OTel Collector Configuration

The OpenTelemetry Collector is the central routing layer in the observability stack. It receives telemetry from your applications via OTLP, processes it (batching, resource detection, transformations), and exports it to Data Prepper and Prometheus.

This page walks through the complete Collector configuration used by the stack.

Prerequisites

The observability stack running (OTel Collector, Data Prepper, Prometheus, OpenSearch)
Applications configured to send OTLP to the Collector endpoints

Full Configuration

receivers:
  otlp:
    protocols:
      grpc:
        endpoint: 0.0.0.0:4317
      http:
        endpoint: 0.0.0.0:4318
        cors:
          allowed_origins: ["http://*", "https://*"]

processors:
  memory_limiter:
    check_interval: 5s
    limit_percentage: 80
    spike_limit_percentage: 25
  batch:
    timeout: 10s
    send_batch_size: 1024
  resourcedetection:
    detectors: [env, system]
  transform:
    error_mode: ignore
    trace_statements:
      - context: span
        statements:
          - replace_pattern(attributes["url.path"], "\\?.*", "")
          - replace_pattern(name, "\\?.*", "")
          - replace_pattern(name, "GET /api/products/[^/]+", "GET /api/products/{productId}")

_SUPPLIED MATERIAL_:
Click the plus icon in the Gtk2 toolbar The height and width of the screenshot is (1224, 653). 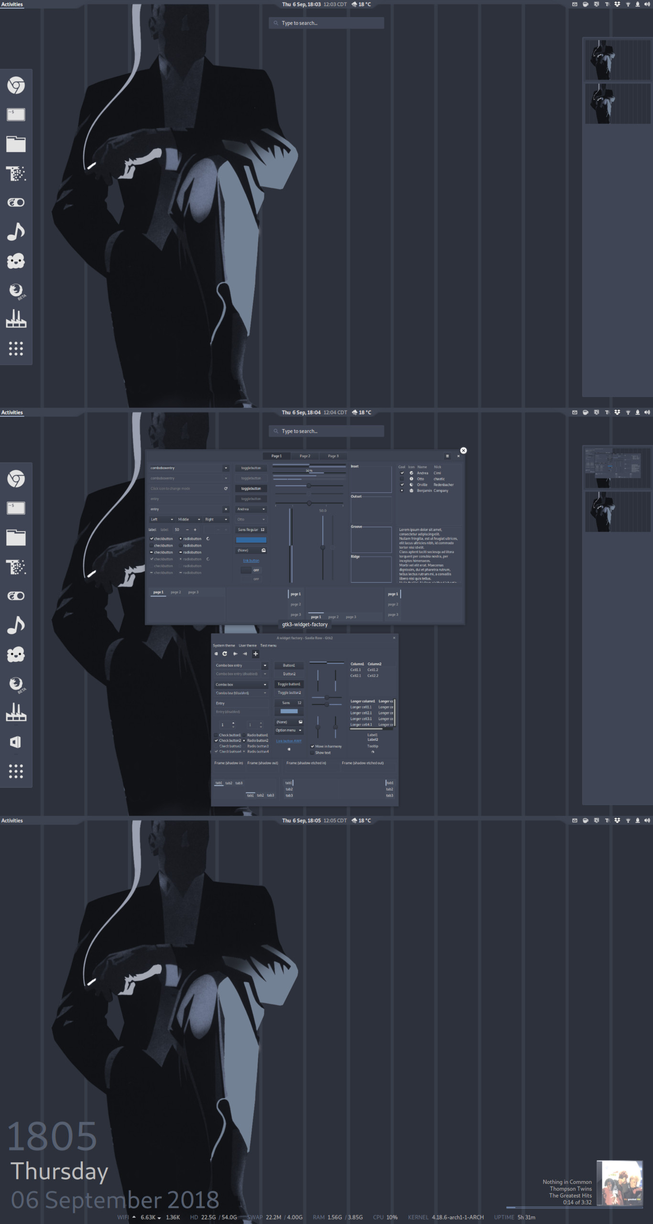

_WORK TO COMPLETE_:
1. From the OTel Collector configuration page, list the name of every processor defined under "processors:" in the full configuration.
2. Do these statements agree with the OTel Collector configuration page? Answer yes or no for each and quote the words that decide it.
(a) The gRPC receiver uses port 4317.
(b) The batch processor has a timeout of 5 seconds.
(c) The resourcedetection processor uses the env and system detectors.
3. Carry on the OTel Collector configuration page from its last line.

_RESPONSES IN ORDER_:
1. memory_limiter, batch, resourcedetection, transform

2.
(a) Yes: "endpoint: 0.0.0.0:4317"
(b) No: "timeout: 10s"
(c) Yes: "detectors: [env, system]"

3.
          - set(attributes["db_system_name"], attributes["db.system.name"]) where attributes["db.system.name"] != nil
          - set(attributes["code_function_name"], attributes["code.function.name"]) where attributes["code.function.name"] != nil
          - set(attributes["user_agent_original"], attributes["user_agent.original"]) where attributes["user_agent.original"] != nil
          - set(attributes["upstream_cluster_name"], attributes["upstream_cluster.name"]) where attributes["upstream_cluster.name"] != nil
          - set(attributes["error_type"], attributes["error.type"]) where attributes["error.type"] != nil
          - set(attributes["app_ads_contextKeys"], attributes["app.ads.contextKeys"]) where attributes["app.ads.contextKeys"] != nil
          - set(attributes["rpc_system"], attributes["rpc.system"]) where attributes["rpc.system"] != nil
    log_statements:
      - context: log
        statements:
          - flatten(body, "")
          - merge_maps(body, body[""], "upsert")
          - delete_key(body, "")
          - set(body, Concat([body], ", ")) where IsMap(body)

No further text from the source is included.